● Goal of the exercise: Down to the last line, retype each line of the entries exactly, starting with the one that contains "Click Access now".

Segment Start: Data under study

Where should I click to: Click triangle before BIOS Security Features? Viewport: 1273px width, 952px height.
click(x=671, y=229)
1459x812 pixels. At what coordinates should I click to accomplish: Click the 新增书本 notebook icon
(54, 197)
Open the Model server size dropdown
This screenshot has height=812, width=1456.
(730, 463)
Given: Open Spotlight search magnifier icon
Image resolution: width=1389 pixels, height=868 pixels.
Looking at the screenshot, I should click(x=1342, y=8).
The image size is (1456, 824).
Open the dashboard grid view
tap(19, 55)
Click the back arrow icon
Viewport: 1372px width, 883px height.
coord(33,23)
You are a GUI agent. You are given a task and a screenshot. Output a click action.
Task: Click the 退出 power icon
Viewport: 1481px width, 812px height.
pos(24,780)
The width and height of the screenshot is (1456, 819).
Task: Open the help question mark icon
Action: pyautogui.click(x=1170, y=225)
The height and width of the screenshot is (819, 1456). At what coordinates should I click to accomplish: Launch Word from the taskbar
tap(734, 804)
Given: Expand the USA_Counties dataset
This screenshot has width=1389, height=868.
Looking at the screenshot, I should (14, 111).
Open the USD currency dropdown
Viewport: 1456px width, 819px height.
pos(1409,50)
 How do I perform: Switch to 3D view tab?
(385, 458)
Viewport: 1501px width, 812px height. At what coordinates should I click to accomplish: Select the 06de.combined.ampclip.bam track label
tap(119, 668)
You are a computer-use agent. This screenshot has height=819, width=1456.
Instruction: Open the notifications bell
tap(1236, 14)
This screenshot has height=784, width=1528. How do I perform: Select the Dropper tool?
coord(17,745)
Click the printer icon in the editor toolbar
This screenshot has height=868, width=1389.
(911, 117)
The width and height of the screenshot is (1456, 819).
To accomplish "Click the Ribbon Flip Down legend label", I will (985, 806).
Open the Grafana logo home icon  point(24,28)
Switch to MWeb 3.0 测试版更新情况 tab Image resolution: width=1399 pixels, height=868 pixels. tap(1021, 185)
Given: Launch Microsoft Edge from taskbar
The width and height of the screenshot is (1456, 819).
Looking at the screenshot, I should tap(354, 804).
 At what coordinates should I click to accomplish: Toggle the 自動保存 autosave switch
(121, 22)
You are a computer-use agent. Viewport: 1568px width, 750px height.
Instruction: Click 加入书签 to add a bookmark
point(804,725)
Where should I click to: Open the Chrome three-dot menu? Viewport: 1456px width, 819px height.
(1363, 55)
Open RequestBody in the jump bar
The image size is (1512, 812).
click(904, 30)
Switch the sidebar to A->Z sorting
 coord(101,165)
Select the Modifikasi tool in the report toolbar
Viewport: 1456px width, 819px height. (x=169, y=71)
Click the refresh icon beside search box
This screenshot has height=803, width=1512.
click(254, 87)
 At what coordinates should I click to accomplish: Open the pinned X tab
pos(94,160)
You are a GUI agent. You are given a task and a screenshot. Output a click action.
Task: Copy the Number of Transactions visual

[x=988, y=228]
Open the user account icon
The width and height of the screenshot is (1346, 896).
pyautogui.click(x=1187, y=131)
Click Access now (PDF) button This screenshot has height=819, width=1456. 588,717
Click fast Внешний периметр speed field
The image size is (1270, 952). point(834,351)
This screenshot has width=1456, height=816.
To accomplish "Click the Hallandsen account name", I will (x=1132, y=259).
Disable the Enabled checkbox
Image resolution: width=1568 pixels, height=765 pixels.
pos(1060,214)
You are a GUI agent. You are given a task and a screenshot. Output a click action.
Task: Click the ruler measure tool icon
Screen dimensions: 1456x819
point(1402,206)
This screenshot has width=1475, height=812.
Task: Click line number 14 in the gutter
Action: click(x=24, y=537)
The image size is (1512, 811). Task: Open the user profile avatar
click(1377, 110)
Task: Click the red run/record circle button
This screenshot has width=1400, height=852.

Segment End: Data under study

● Response area:
Click Access now (PDF) button This screenshot has height=819, width=1456. 588,717
Click fast Внешний периметр speed field
The image size is (1270, 952). point(834,351)
This screenshot has width=1456, height=816.
To accomplish "Click the Hallandsen account name", I will (x=1132, y=259).
Disable the Enabled checkbox
Image resolution: width=1568 pixels, height=765 pixels.
pos(1060,214)
You are a GUI agent. You are given a task and a screenshot. Output a click action.
Task: Click the ruler measure tool icon
Screen dimensions: 1456x819
point(1402,206)
This screenshot has width=1475, height=812.
Task: Click line number 14 in the gutter
Action: click(x=24, y=537)
The image size is (1512, 811). Task: Open the user profile avatar
click(1377, 110)
Task: Click the red run/record circle button
This screenshot has width=1400, height=852.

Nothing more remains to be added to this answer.